Saved data entries -
☆ ☆ ☆ ☆ ☆

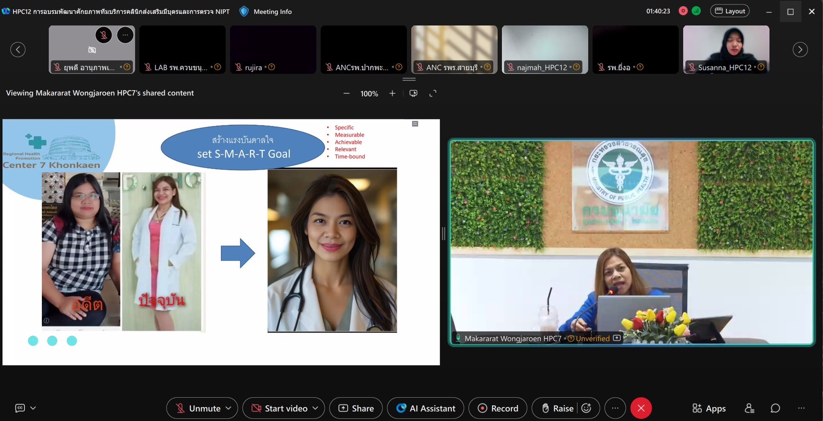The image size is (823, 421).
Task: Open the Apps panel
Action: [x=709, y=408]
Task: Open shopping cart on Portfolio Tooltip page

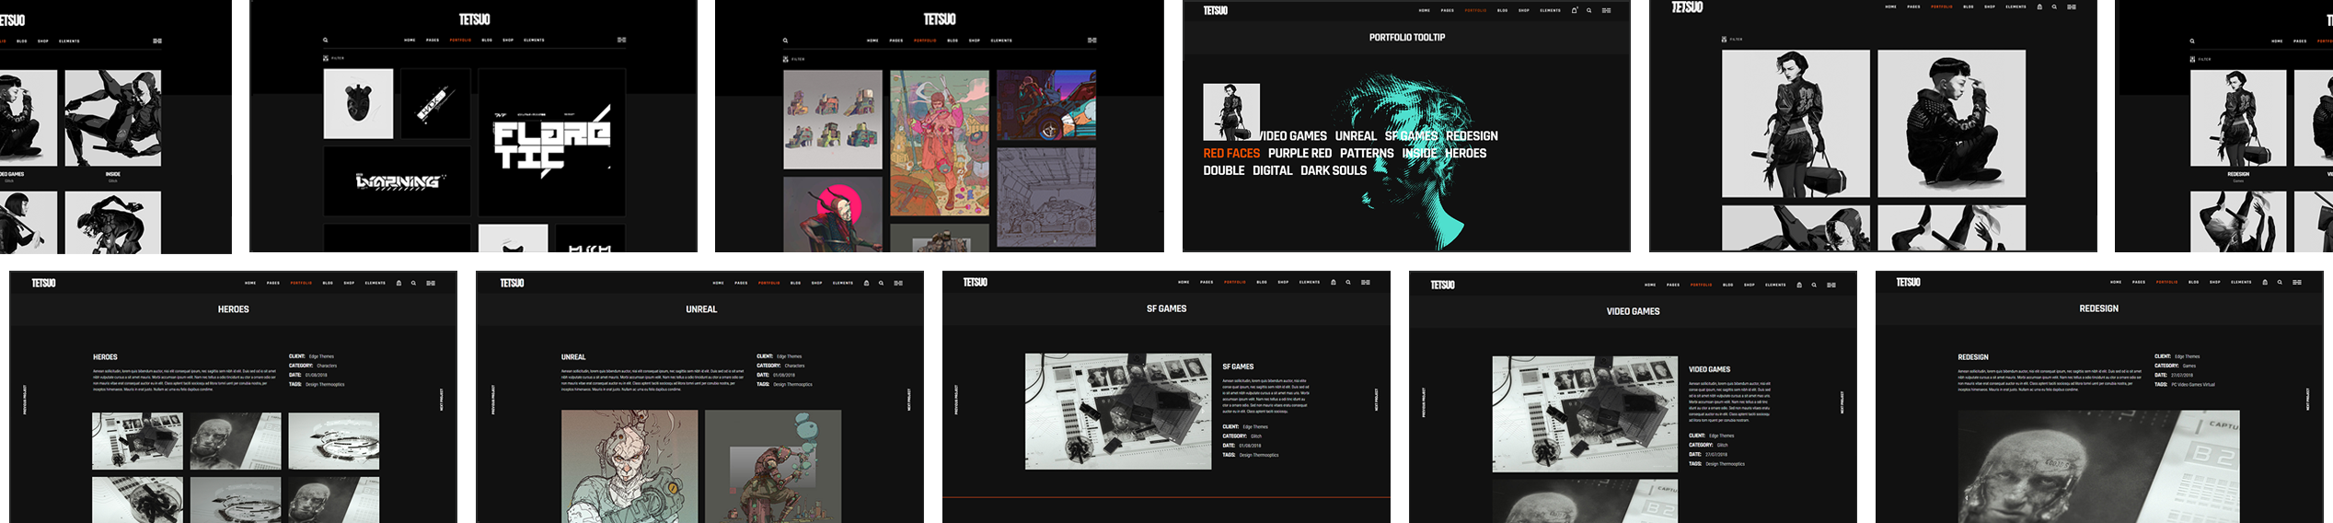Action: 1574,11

☆ ☆ ☆ ☆ ☆

Activity -
Leave the pictures aside and print exactly, and only, the lines from the one with "Task: Open shopping" through the end of the data, both included.

Solved exercise -
Task: Open shopping cart on Portfolio Tooltip page

Action: 1574,11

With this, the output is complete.